@codingcoffee/pi-websearch-crawl4ai

a pi extension to let your LLM crawl & see the web

Package details

extension

Install @codingcoffee/pi-websearch-crawl4ai from npm and Pi will load the resources declared by the package manifest.

$ pi install npm:@codingcoffee/pi-websearch-crawl4ai
Package
@codingcoffee/pi-websearch-crawl4ai
Version
0.2.1
Published
Apr 26, 2026
Downloads
676/mo · 252/wk
Author
codingcoffee
License
MIT
Types
extension
Size
23.3 KB
Dependencies
0 dependencies · 3 peers
Pi manifest JSON
{
  "extensions": [
    "./index.ts"
  ],
  "image": "https://pi-websearch-crawl4ai.codingcoffee.dev/og.png"
}

Security note

Pi packages can execute code and influence agent behavior. Review the source before installing third-party packages.

README

pi-websearch-crawl4ai

A pi extension that lets the agent fetch content from the web via a running Crawl4AI server.

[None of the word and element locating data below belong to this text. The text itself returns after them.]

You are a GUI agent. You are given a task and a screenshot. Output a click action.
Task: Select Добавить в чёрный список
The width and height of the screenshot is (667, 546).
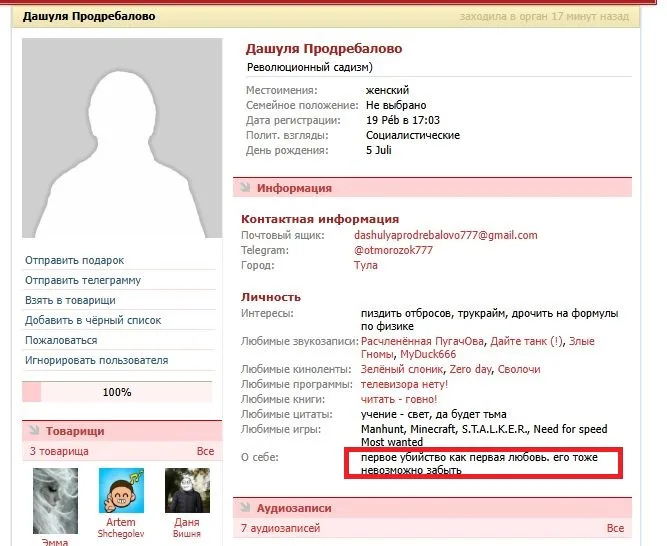93,320
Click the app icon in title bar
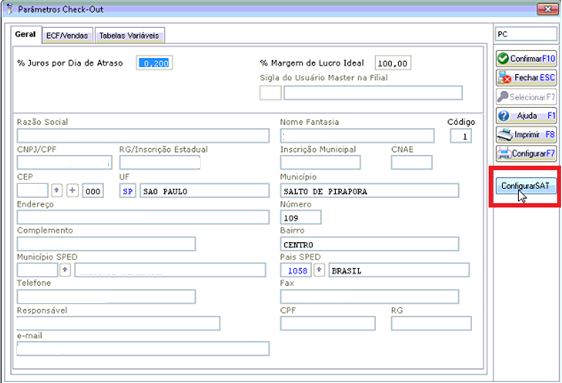Viewport: 562px width, 383px height. (10, 9)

Intended use: running pi with the bash tool disabled (so curl / wget are unavailable) while still letting the model read and crawl web pages.

What it gives the LLM

Six tools, all talking to a Crawl4AI server:

Tool Endpoint Purpose
web_fetch POST /md Fetch a URL → clean Markdown (filters: fit/raw/bm25/llm)
web_fetch_html POST /html Sanitized HTML for DOM-aware tasks
web_crawl POST /crawl Multi-URL crawl with typed BrowserConfig/CrawlerRunConfig
web_execute_js POST /execute_js Run JS snippets on a page and read back JSON
web_screenshot POST /screenshot Full-page PNG screenshot (returned inline)
web_ask GET /ask Query the Crawl4AI library's own docs (for configuring it)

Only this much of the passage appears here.